**TASK REQUIREMENTS:** With the pictures removed, reproduce exactly the lines from the one that contains "Task: Expand the 2022 year row" through the last line of the entries below.
===== AVAILABLE DATA
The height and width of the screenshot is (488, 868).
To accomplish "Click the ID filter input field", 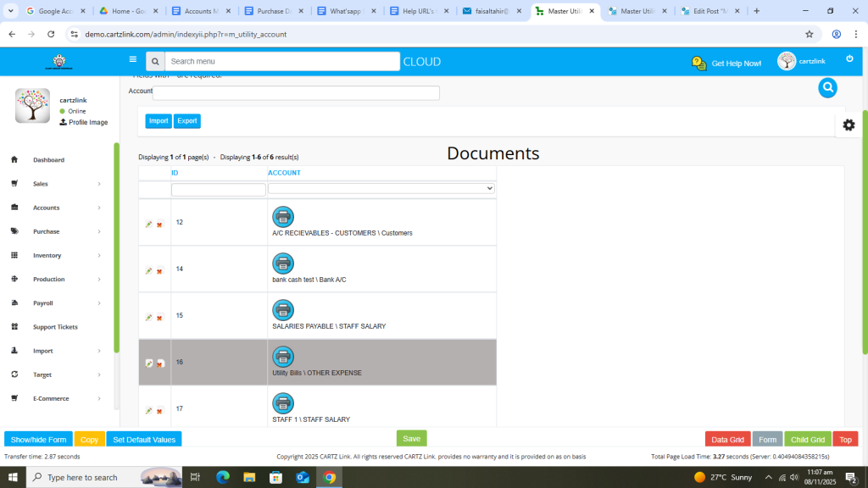I will [218, 190].
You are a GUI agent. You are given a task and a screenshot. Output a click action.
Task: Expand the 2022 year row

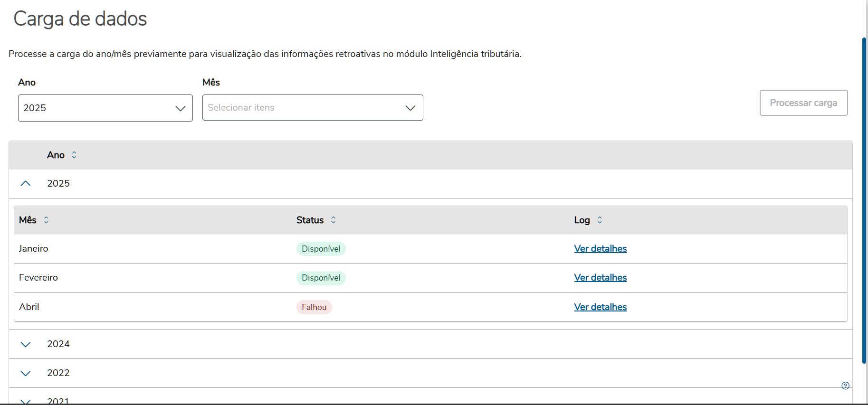(x=26, y=373)
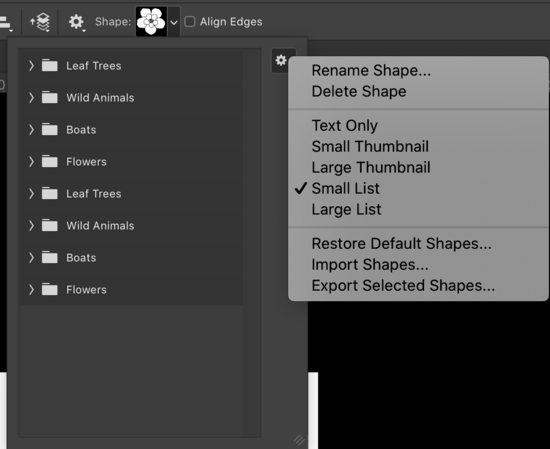Click the resize grip at the panel corner
This screenshot has height=449, width=550.
tap(299, 439)
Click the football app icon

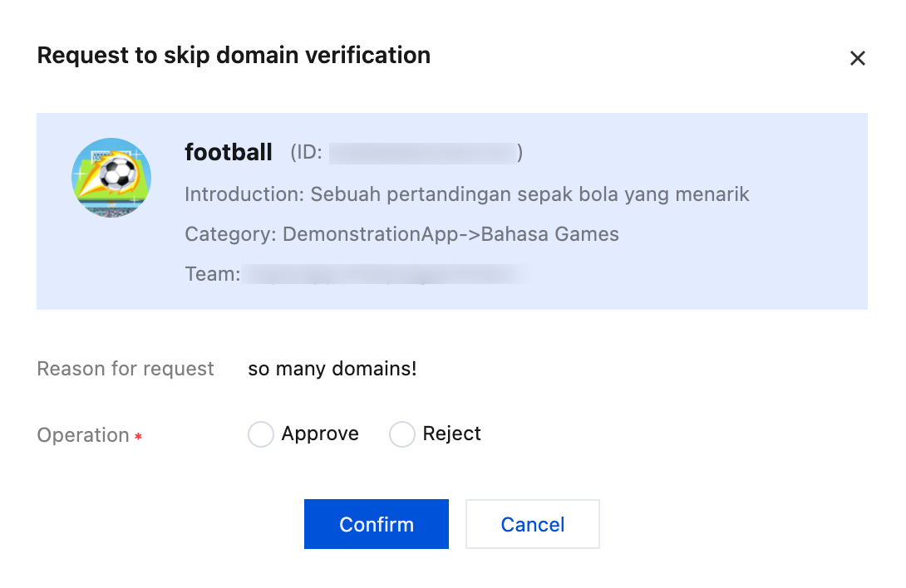(x=111, y=178)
==========
**ANSWER BELOW:**
Task: Expand the 2022 year row

(x=26, y=373)
Click the resize grip at the panel corner
This screenshot has height=449, width=550.
tap(299, 439)
Click the football app icon

(x=111, y=178)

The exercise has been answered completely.